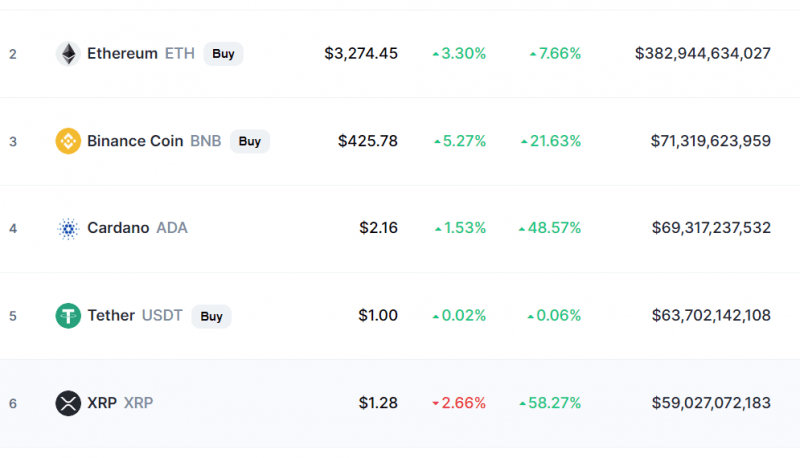The height and width of the screenshot is (458, 800).
Task: Click the Ethereum diamond logo icon
Action: coord(68,54)
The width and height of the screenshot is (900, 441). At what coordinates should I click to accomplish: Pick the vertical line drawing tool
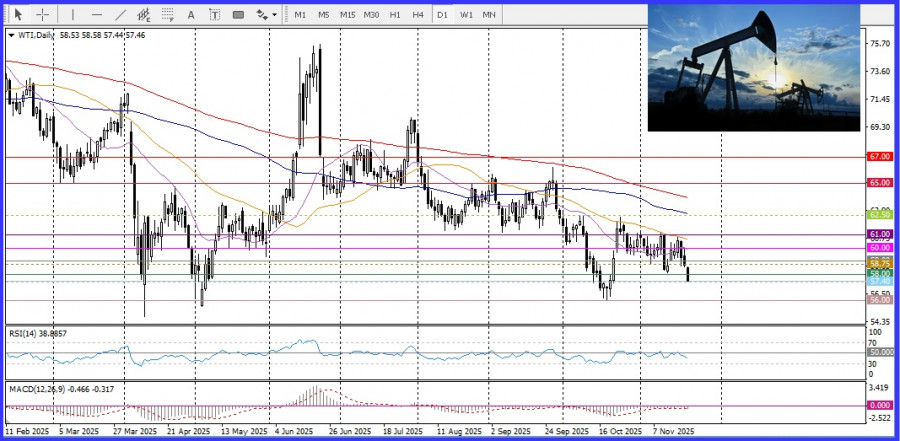coord(72,15)
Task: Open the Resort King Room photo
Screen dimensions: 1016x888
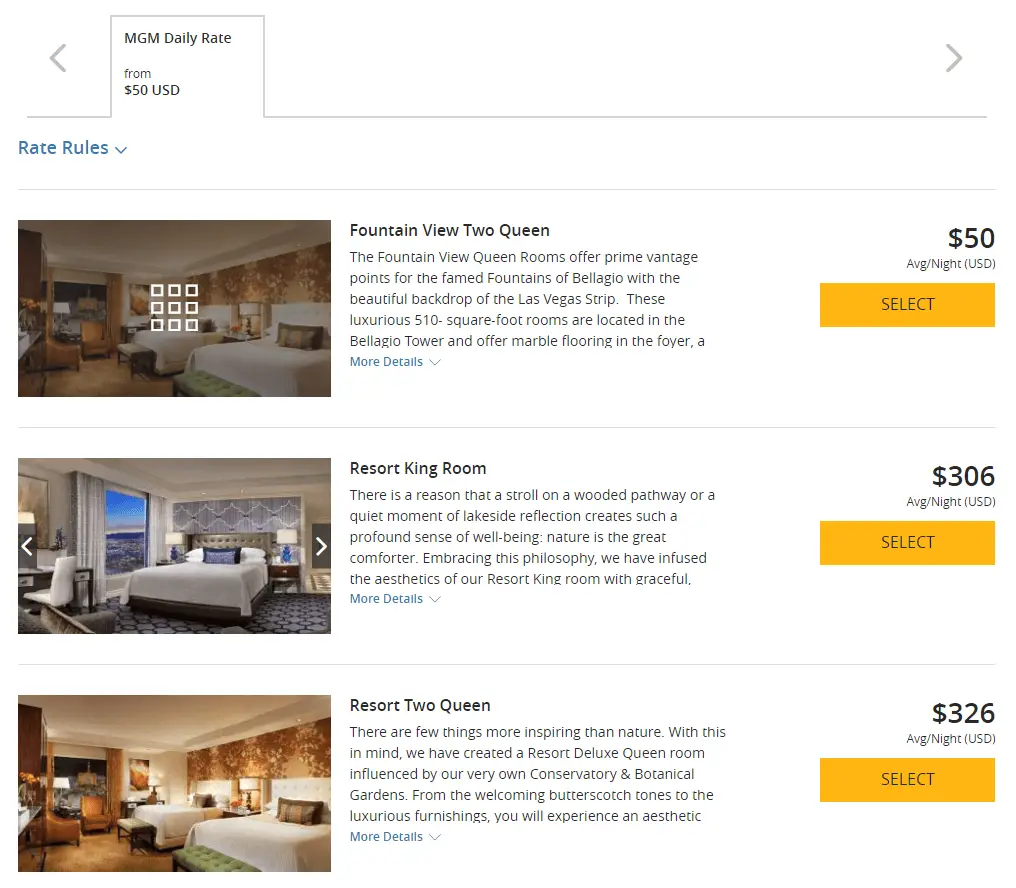Action: (174, 546)
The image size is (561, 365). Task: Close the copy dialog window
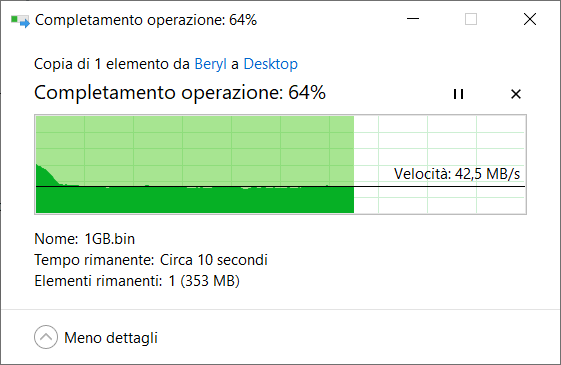point(530,19)
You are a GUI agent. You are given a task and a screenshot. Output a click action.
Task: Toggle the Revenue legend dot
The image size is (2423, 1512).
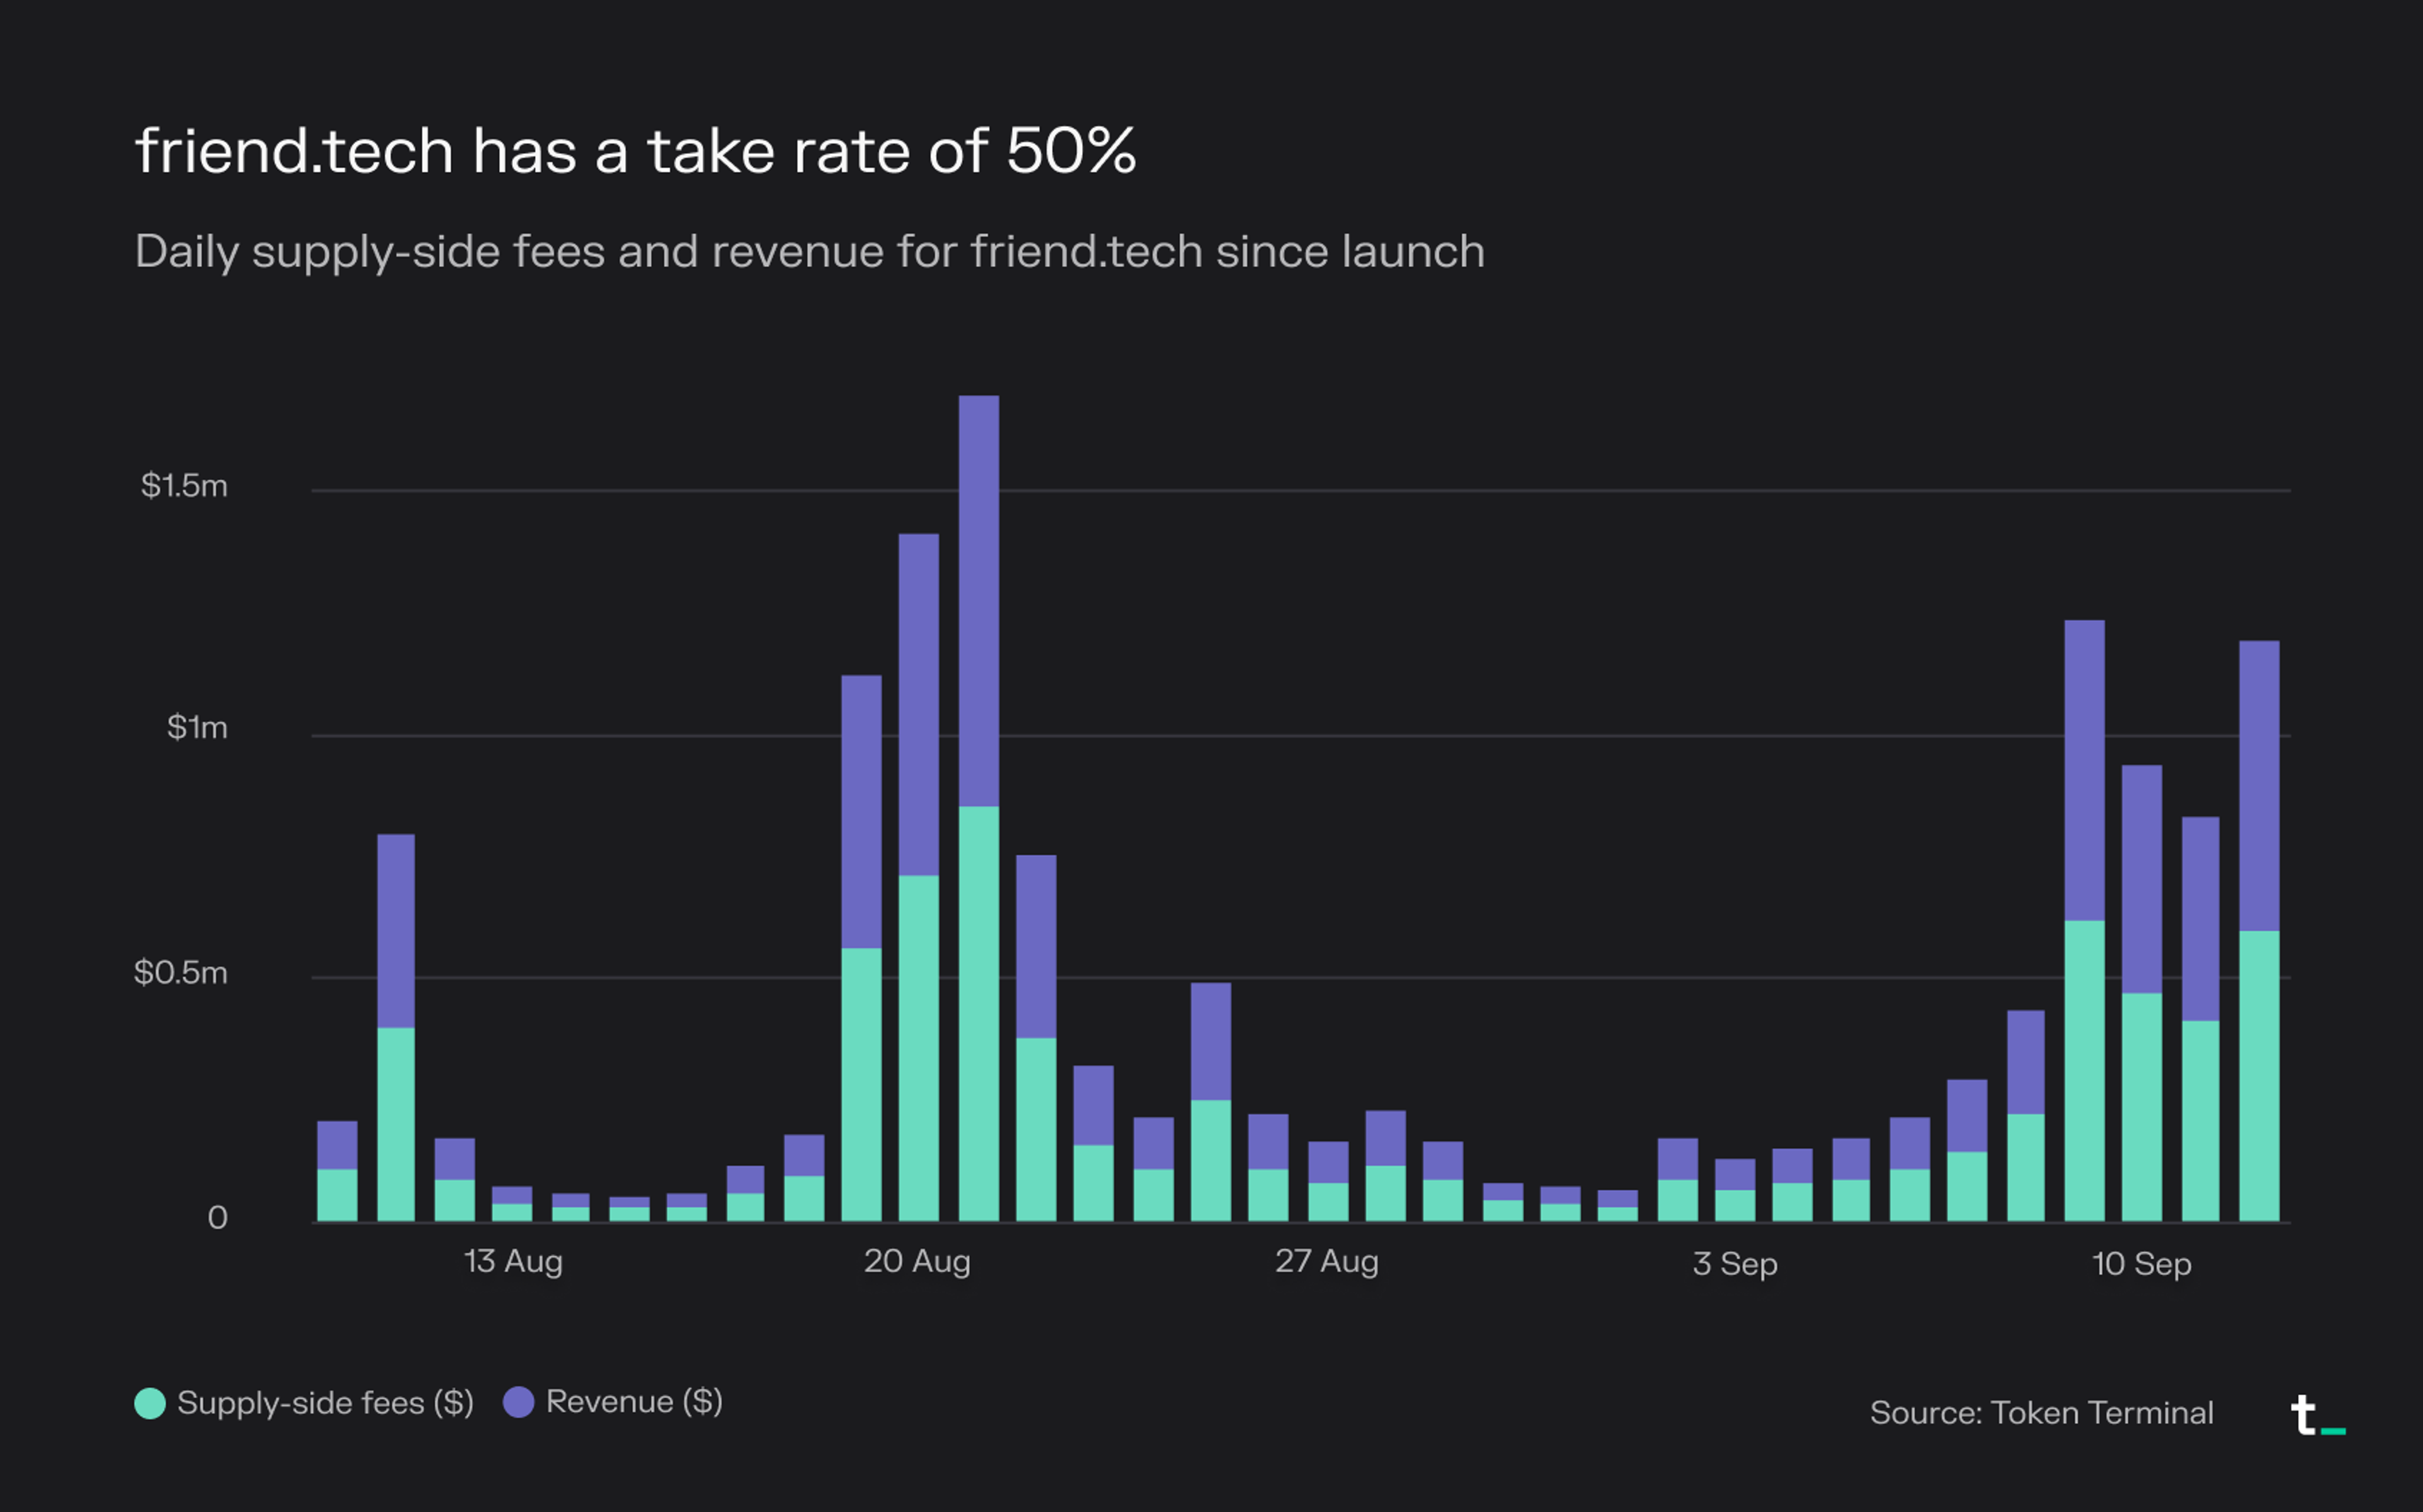click(518, 1402)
* * *
The line that contains "Screen dimensions: 1016x888" opens the part to copy, and the last line of the records closes it; set down those lines exactly, pictures excluded.

Screen dimensions: 1016x888
Action: (174, 546)
The image size is (561, 365). Task: Close the copy dialog window
point(530,19)
You are a GUI agent. You are given a task and a screenshot. Output a click action.
Task: Toggle the Revenue legend dot
The image size is (2423, 1512).
click(518, 1402)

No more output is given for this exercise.